Facebook Says It Doesn’t Sell Your Data, But It Considered Selling Access to It, Documents Show

It’s not a good year for Facebook.Photo: Getty Images

In April, Mark Zuckerberg told a congressional hearing, “I can’t be clearer on this topic: We don’t sell data.” But just because Facebook doesn’t currently sell data, it doesn’t mean they didn’t actively mull it over. Improperly redacted court documents from February 2017 show that Facebook explored charging companies for access to user data.

The Wall Street Journal broke news of the botched redaction yesterday, while Ars Technica noted you could simply copy paste the redacted portions into a text editor. Gizmodo replicated the process and indeed, the redacted sections reveal Facebook employees pushed advertisers to pay up if they wanted to maintain unfettered access to user data.

Essentially, the court documents reference internal Facebook memos and emails from 2012 to 2014, where employees embarked on a campaign reaching out to large companies and threatening to turn off data access if they didn’t pay at least $250k a year. The redacted portions describe a “whitelisting” system used by Facebook to determine which companies got data access based on their “data reciprocity.”

While Facebook inevitably decided not to go through with charging, it did try to extract deals for extended access to its Graph API from some major players. In 2013, Facebook was in the process of negotiating a whitelist deal with Amazon. The documents detail one Facebook employee advising another not to promise data access to Amazon until it agreed to pay. In the same year, Facebook had a similar exchange with the Royal Bank of Canada. When the bank expressed concern about its data access, a Facebook employee internally asked whether the bank had an existing advertising agreement. Other companies that had whitelist agreements in place include Lyft, Nissan, Airbnb, Netflix, and Chrysler/Fiat.

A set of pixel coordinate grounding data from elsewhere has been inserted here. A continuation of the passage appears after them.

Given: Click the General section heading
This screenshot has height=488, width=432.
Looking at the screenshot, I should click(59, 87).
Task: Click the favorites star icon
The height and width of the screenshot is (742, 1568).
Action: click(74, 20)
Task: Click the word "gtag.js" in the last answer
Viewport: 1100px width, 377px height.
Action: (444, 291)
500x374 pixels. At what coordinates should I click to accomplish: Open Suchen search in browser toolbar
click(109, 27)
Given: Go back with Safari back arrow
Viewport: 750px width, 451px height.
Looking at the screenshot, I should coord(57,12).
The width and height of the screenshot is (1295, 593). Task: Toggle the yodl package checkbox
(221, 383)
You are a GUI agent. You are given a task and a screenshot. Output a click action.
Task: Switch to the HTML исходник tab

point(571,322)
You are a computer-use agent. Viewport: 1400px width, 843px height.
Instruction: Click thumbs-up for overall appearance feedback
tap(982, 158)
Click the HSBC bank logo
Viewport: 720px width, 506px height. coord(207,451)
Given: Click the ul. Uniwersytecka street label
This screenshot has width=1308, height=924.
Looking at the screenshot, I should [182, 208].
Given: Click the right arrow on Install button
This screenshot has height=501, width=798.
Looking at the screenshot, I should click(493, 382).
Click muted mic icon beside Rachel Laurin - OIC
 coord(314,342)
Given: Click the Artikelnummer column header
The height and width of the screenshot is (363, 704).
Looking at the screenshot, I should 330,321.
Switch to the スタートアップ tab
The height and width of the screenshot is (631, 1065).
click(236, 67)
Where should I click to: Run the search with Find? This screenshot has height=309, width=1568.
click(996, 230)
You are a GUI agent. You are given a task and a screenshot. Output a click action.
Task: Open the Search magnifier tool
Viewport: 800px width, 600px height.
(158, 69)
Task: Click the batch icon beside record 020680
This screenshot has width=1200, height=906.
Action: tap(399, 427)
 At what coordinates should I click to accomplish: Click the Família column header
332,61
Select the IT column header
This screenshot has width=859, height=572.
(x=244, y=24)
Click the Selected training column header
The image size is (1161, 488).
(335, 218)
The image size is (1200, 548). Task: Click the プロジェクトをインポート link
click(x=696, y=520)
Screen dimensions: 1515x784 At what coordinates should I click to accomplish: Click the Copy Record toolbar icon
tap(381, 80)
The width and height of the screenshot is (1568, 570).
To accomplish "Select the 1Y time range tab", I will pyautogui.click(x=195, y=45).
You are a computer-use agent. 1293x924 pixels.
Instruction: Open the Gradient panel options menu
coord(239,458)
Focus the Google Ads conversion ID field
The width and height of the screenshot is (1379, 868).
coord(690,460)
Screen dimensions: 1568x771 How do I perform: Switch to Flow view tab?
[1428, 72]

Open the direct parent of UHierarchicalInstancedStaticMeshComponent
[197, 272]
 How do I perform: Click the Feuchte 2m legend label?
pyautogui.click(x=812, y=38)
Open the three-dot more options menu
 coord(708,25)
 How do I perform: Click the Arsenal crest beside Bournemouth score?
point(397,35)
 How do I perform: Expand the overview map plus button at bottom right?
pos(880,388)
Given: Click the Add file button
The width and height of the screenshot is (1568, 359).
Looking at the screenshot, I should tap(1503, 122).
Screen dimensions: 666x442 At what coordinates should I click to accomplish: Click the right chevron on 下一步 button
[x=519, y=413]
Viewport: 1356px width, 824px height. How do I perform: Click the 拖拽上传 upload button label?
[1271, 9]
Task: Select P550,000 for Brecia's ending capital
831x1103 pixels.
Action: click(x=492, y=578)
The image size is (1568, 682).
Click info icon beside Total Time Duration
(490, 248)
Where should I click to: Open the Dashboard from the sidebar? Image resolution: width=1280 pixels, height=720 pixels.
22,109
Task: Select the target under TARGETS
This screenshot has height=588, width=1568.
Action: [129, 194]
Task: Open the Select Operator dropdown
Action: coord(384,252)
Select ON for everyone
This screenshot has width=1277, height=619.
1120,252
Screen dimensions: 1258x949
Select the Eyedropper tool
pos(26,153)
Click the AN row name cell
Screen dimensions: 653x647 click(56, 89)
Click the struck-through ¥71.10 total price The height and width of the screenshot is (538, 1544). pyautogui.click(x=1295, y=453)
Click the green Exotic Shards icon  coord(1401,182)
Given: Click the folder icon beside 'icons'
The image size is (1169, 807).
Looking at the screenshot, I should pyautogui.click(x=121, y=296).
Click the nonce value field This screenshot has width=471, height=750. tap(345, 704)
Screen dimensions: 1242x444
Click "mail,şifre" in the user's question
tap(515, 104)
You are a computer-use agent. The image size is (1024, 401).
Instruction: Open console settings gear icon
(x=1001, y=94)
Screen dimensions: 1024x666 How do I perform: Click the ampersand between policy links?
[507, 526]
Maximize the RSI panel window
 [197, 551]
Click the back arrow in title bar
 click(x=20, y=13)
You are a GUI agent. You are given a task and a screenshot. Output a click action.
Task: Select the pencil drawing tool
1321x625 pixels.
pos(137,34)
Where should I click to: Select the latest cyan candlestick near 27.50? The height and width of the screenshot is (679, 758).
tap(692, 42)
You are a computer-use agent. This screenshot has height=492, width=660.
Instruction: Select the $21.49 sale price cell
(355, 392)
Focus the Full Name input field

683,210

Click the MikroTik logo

The documents are loosely tied into the ongoing UK investigation into the Cambridge Analytica scandal. They were seized by the UK Parliament earlier this week from Six4Three founder Ted Kramer while he was visiting London. Six4Three is the maker of an app called Pikini, which let Facebook users search for photos of friends in bikinis. The app maker sued Facebook alleging that revoking access to the data API destroyed its business. While Six4Three and Pikini aren’t actually related to the Cambridge Analytica investigations, the documents are perceived to illustrate Facebook’s cavalier attitude to data privacy during the same time period. The documents are currently under seal under California law, but Damian Collins, chair of the Digital, Culture, Media, and Sport committee that ordered the seizure, has tweeted the UK can publish the papers.